Of course, critics have argued that the TJRC Report has tended to focus on the persons or groups holding instruments of State power and not on others with equally large historical roles. That TJRC has tended to polarise Kenyan history into victims and violators, not recognising the multi-faceted reality. That TJRC has focused on evils and failures, without focusing equally on strengths and progress during Kenya’s 50-year history. Didn’t Kenya’s economic and political development, its institutional stability compared to our neighbours, and its increased potential, deserve greater emphasis by TJRC?

TJRC, for example, rightly recognises that there has been state-driven economic marginalisation. Yet, in a largely capitalist society, shouldn’t there have been greater mention of individual and community-driven economic progress? The TJRC report gives special focus to marginalised and minority groups, women and children.

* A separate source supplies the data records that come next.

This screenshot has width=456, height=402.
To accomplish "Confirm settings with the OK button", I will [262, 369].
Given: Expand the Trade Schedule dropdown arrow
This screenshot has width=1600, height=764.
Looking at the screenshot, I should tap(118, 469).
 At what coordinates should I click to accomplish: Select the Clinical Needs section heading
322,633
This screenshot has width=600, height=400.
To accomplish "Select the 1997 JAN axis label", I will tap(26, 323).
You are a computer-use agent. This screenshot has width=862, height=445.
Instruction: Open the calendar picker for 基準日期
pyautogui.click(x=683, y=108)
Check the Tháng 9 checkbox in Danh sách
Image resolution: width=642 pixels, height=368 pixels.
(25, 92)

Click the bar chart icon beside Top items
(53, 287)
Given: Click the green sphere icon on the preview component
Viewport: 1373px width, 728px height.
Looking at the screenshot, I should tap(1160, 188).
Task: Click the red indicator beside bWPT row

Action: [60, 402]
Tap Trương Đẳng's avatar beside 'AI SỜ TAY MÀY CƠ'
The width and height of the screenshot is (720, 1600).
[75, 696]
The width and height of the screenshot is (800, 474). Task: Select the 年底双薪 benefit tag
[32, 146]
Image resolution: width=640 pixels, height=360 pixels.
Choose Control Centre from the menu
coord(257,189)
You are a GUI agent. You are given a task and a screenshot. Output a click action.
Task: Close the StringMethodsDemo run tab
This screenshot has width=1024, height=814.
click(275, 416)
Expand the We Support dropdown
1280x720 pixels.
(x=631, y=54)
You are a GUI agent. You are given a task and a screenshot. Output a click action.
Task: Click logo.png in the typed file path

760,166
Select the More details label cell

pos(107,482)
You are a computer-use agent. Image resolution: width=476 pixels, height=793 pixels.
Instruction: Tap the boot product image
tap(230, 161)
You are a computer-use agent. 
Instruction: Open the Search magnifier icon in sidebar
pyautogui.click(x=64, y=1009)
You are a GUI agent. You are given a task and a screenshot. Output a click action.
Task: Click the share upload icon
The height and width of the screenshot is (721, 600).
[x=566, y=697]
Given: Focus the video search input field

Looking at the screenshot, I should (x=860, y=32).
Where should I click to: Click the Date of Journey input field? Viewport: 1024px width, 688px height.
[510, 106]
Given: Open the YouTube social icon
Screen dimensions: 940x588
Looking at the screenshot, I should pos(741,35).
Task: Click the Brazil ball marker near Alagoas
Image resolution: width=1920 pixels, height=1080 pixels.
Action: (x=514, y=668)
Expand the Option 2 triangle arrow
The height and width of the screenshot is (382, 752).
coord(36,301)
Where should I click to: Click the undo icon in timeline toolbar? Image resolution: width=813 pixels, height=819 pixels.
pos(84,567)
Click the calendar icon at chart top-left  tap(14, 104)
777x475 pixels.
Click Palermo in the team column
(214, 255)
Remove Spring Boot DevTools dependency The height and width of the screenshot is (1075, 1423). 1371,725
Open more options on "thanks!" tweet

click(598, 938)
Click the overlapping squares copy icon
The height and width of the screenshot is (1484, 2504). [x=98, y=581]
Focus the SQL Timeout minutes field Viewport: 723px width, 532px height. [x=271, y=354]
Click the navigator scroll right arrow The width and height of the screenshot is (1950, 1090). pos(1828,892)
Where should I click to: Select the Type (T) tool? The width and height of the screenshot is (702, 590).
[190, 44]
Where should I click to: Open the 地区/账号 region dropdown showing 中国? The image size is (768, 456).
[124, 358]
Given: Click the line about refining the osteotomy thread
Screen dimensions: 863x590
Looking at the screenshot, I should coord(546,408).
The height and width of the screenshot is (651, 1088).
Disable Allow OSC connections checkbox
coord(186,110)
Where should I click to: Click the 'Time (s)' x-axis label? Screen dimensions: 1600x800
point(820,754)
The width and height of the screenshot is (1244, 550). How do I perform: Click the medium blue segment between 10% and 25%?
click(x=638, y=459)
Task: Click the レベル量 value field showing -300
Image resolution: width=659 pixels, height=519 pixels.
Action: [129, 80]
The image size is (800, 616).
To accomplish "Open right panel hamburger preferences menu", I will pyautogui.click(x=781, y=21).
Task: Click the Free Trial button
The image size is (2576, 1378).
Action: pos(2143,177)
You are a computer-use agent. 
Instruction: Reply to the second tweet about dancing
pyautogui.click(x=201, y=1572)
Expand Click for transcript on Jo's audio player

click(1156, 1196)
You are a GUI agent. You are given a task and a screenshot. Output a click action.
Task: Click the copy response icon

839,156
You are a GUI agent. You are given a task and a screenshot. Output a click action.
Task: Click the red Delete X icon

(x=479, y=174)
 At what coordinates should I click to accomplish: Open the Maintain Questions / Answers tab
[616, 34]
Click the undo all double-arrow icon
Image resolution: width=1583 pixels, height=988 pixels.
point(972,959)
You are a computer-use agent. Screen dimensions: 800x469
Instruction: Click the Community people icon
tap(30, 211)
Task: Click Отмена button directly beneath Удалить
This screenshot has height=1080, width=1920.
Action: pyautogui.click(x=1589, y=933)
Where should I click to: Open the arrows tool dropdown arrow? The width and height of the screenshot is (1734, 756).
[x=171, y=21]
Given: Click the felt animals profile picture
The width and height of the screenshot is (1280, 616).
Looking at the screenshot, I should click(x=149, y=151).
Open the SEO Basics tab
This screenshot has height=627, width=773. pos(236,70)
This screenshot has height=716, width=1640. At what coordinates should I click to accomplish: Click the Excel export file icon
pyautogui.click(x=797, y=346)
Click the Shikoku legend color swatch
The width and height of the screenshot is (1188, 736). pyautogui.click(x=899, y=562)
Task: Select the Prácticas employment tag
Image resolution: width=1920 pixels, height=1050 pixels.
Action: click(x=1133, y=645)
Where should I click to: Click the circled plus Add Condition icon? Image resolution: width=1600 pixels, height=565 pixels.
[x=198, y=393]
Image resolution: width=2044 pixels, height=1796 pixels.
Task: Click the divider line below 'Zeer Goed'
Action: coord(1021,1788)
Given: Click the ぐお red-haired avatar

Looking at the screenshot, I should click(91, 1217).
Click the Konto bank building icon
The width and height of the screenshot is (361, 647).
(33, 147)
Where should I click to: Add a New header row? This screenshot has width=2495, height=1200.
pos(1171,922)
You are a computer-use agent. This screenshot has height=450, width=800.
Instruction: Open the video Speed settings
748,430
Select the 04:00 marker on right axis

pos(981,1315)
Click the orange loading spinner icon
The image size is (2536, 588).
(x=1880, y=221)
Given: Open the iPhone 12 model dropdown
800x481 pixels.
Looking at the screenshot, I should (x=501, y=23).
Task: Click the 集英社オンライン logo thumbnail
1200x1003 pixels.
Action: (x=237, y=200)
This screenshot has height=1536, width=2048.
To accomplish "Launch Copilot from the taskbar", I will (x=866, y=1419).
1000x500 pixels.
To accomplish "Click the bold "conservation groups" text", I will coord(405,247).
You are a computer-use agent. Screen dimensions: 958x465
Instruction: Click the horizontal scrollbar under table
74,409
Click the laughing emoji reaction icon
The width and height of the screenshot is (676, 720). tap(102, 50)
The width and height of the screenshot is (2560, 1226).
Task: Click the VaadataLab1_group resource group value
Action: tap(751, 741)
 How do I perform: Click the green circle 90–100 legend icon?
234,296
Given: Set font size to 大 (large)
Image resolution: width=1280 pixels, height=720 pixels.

It rightly finds that “women have suffered terrible atrocities just because of their sex and gender.”

But isn’t it also true that men tend to dominate the front lines of conflict, and therefore suffer more direct fatalities and injuries, also because of their sex and gender?

The last paragraph in Elkins’ book reads: “To this day, there has never been any form of official reconciliation in Kenya... Insofar as there has been any successful social rebuilding, the burden has been shouldered by local Christian churches...”  This is the legacy that the TJRC Report is trying to confront. Hence its most important volumes are is its final two volumes, which focus on reconciliation and the implementation mechanism. The TJRC report deserves our continued attention.